Volatilität bietet Chancen, vor allem am Aktienmarkt

Rückblickend waren Renditen von unter 10 Basispunkten lächerlich gering, selbst wenn man berücksichtigt, dass sich die EZB verpflichtet hat, bis 2016 ungefähr doppelt so viele Staatsanleihen zu kaufen wie die Mitgliedstaaten der Eurozone bis dahin emittieren wollen. Aber selbst diese Knappheit hat letztlich den Renditeanstieg um nahezu 1% nicht verhindern können. Im historischen Vergleich sind die Niveaus immer noch sehr niedrig und stellen nach wie vor keine Gefahr für den konjunkturellen Erholungsprozess in der Eurozone dar.

Für den weiteren Verlauf wird die Entwicklung in den USA wieder an Bedeutung gewinnen. Eine Leitzinserhöhung im zweiten Halbjahr ist wahrscheinlich, die Markterwartungen liegen aber nach wie vor unter den Projektionen der FED.

Diese implizieren auch nach der letzten Sitzung des Offenmarktausschusses vom 17. Juni zwei Anhebungen um jeweils 0,25% bis Jahresende, während der Konsens nur mit einer rechnet.
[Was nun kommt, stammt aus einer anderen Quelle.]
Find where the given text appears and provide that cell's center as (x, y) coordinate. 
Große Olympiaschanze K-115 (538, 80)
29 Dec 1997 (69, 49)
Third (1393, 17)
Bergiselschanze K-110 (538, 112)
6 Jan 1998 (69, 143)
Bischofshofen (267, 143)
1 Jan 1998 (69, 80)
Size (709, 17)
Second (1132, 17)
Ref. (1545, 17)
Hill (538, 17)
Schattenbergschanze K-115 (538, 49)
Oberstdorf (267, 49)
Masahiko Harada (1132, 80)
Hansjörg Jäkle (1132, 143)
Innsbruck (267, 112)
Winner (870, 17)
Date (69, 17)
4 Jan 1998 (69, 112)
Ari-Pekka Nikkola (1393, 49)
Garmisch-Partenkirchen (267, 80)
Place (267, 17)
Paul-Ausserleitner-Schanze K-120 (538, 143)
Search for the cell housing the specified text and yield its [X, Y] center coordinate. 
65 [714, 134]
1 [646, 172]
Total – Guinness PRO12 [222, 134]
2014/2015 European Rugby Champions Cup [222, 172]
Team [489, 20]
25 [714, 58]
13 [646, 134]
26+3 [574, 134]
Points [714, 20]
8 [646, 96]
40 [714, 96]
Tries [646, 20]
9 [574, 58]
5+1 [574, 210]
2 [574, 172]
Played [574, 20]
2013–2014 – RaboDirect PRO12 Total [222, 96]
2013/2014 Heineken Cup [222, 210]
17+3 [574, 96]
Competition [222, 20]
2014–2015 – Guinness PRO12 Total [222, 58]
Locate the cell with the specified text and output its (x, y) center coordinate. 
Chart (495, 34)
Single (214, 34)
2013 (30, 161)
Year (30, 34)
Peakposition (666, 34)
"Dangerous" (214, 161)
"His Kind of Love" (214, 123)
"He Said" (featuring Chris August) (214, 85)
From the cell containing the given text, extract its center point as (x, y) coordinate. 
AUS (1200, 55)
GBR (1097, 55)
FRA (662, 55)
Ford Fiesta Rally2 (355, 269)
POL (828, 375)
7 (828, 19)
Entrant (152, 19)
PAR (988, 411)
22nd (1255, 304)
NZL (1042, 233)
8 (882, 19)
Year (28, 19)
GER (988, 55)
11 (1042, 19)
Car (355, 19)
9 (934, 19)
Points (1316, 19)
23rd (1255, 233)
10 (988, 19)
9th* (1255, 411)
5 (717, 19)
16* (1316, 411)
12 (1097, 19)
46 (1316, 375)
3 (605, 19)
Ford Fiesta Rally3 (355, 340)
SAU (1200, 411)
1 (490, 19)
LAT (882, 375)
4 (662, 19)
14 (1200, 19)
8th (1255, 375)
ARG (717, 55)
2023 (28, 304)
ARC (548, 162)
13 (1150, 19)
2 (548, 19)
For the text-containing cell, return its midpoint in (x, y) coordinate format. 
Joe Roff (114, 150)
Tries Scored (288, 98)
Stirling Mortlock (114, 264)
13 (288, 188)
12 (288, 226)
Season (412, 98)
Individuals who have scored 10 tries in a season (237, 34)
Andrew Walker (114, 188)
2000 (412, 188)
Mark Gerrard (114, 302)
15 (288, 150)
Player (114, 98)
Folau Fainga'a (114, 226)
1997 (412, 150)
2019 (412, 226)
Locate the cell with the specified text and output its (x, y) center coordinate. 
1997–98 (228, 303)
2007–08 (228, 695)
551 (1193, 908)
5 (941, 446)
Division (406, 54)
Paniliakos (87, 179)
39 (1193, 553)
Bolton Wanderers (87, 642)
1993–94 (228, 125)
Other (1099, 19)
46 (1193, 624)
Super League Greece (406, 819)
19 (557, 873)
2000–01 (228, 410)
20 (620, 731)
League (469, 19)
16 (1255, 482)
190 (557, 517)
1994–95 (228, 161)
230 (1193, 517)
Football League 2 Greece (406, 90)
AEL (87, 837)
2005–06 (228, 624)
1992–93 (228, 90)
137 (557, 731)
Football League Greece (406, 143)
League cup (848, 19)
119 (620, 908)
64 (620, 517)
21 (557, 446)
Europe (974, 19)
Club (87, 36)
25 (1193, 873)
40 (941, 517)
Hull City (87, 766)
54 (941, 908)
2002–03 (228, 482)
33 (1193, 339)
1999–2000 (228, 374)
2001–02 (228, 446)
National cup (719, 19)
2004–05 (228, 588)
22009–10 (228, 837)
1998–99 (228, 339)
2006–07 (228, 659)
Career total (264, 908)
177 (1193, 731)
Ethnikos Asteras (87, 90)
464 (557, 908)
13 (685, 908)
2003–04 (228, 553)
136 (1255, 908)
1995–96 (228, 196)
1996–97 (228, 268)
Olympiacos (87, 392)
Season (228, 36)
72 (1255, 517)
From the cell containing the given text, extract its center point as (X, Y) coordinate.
Allerdings ist auch bei der FED die Unsicherheit gegenüber der weiteren wirtschaftlichen Entwicklung gewachsen, was sich in einer größeren Streuung der Projektionen der einzelnen Mitglieder niederschlägt.

Zwar sinkt die Arbeitslosigkeit kontinuierlich, die Löhne steigen aber trotzdem kaum. Gleichzeitig liegen die längerfristigen Inflationserwartungen relativ stabil bei etwas über 2%.

Es ist müßig, zu spekulieren, wann die FED letztlich den Leitzins anheben wird. Aus Investorensicht ist die Frage, wie in der Vergangenheit Aktien- und Anleihemärkte in solchen Phasen reagiert haben, viel interessanter. Die gute Nachricht ist, dass in den letzten 8 Zinserhöhungszyklen seit 1976 (d.h. Perioden, in denen die FED den Leitzins in mindestens drei aufeinanderfolgenden Sitzungen jeweils erhöht hat mit einer Dauer zwischen 10 und 40 Monaten), die annualisierte Wertentwicklung für US-Aktien und Anleihen im Median deutlich positiv war (+5% bzw. +2,5%). Sie lag damit allerdings um ein Drittel bzw. um die Hälfte unter der Wertentwicklung über den Gesamtzeitraum.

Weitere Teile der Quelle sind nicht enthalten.